To send new data to pastebin, it needs to be sent via HTTP POST. Using Firefox LiveHTTPHeaders, I determined what string needs to be sent in order to create a new entry. This can also be determined by reading the source of the page, and looking at each of the fields contained in the <form> block.
string post = "&parent_pid=&format=text&code2=" + code_text_to_send + "&poster=" + poster_name + "&paste=Send&expiry=" + expiry + "&email=";
- code_text_to_send – The data which should be used to create a new page.
- poster_name – The author of the post
- expiry – How long the data should be retained for. Options are ‘d’ for one day, ‘m’ for one month, and ‘f’ for indefinitely.
Note: Make sure to URLEncode each field that is sent!
After further examination of the headers and data sent back, I decided that the best way to extract the link was to catch the HTTP 302 Document Found response.
HTTP/1.x 302 Found Date: Thu, 08 May 2008 01:06:08 GMT Server: Apache/1.3.33 (Debian GNU/Linux) mod_python/2.7.10 Python/2.3.4 PHP/4.3.10-22 mod_perl/1.29 X-Powered-By: PHP/4.3.10-22 Location: http://davux.pastebin.com/m10a794d6 Keep-Alive: timeout=15, max=100 Connection: Keep-Alive Transfer-Encoding: chunked Content-Type: text/html; charset=iso-8859-1
HttpWebRequest, by default, has AllowAutoRedirect set to true, which means that, internally, it will resolve this message, and fetch the new URL. This extra operation is needless in this circumstance, so it is best to disable it and extract the URL from the header.
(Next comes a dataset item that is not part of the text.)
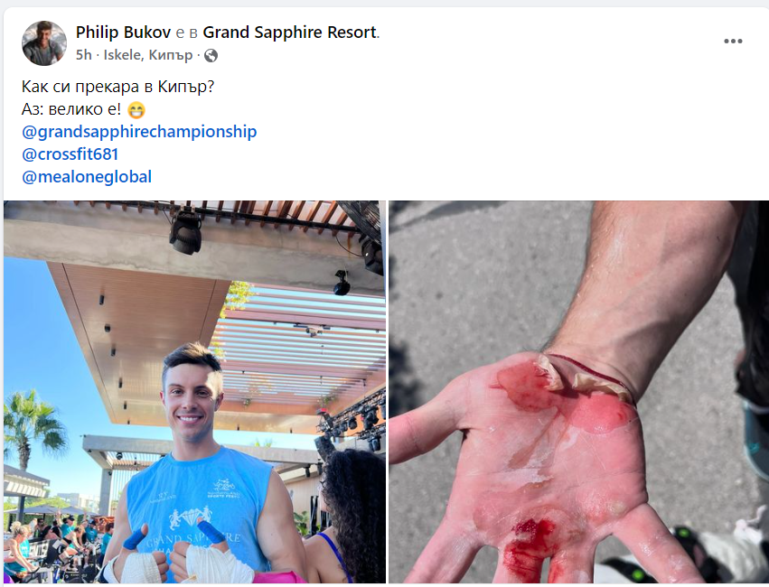Open the @grandsapphirechampionship mention
Image resolution: width=769 pixels, height=587 pixels.
pos(139,132)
The headers associated with each request or response are found in the Headers object for each class. We wish to look at the Location field to find our URL.
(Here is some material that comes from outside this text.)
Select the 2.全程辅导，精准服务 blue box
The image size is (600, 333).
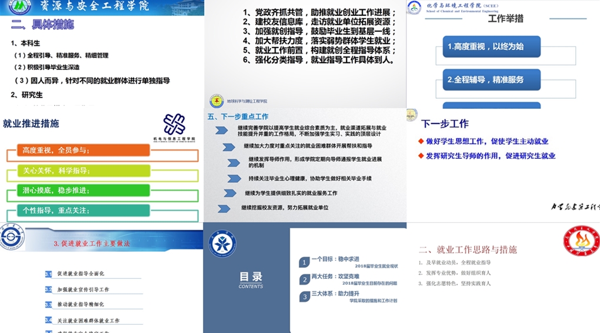(491, 79)
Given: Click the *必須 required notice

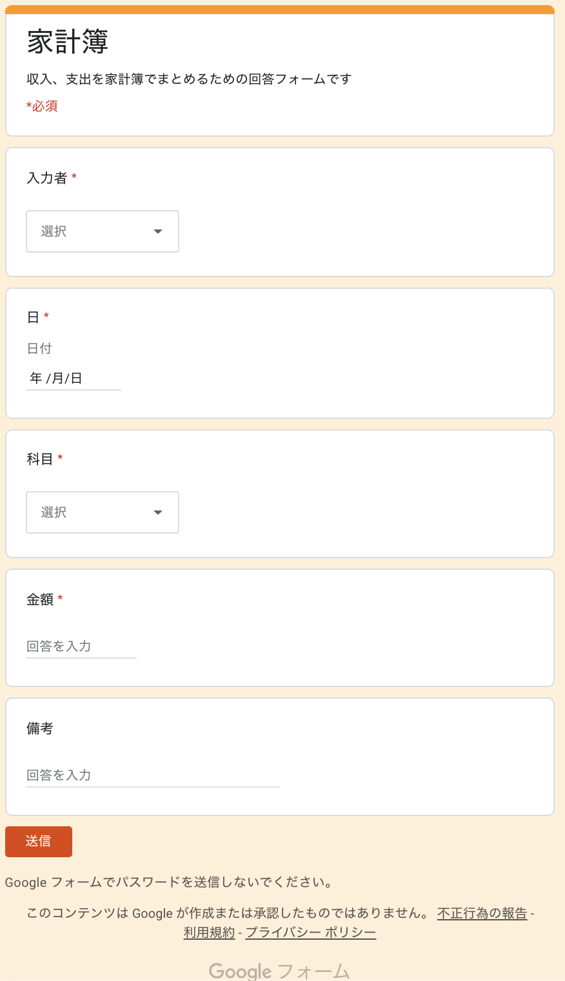Looking at the screenshot, I should tap(41, 106).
C# WebClient HTTP POST Example:
try { HttpWebRequest request = (HttpWebRequest) WebRequest.Create("http://davux.pastebin.com/pastebin.php"); request.AllowAutoRedirect = false; request.Method = "POST"; string post = "&parent_pid=&format=text&code2=" + HttpUtility.UrlEncode(text) + "&poster=Dave&paste=Send&expiry=m&email="; byte[] data = System.Text.Encoding.ASCII.GetBytes(post); request.ContentType = "application/x-www-form-urlencoded"; request.ContentLength = data.Length; Stream response = request.GetRequestStream(); response.Write(data,0,data.Length); response.Close(); HttpWebResponse res =(HttpWebResponse) request.GetResponse(); res.Close(); // note that there is no need to hook up a StreamReader and // look at the response data, since it is of no need if (res.StatusCode == HttpStatusCode.Found) { Console.WriteLine(res.Headers["location"]); } else { Console.WriteLine("Error"); } } catch (Exception ex) { Console.WriteLine("Error: " + ex.Message); }
(Some error checking and extra code have been removed for the sake of clarity)
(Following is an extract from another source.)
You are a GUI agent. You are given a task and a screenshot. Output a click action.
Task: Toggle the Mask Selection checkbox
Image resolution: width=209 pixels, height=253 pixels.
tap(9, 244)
The values for expiry and author have been hard-coded in order to save space. This basic example will create a new Pastebin entry on my not so private pastebin, and print the URL of the entry to the console. If there is an error, it will print the exception message. If the HTTP code returned is not 302/Found, it will print a generic error. (If the server is not returning a 302 for this request, there is nothing codewise that can be fixed, and thus the only option for error is generic.)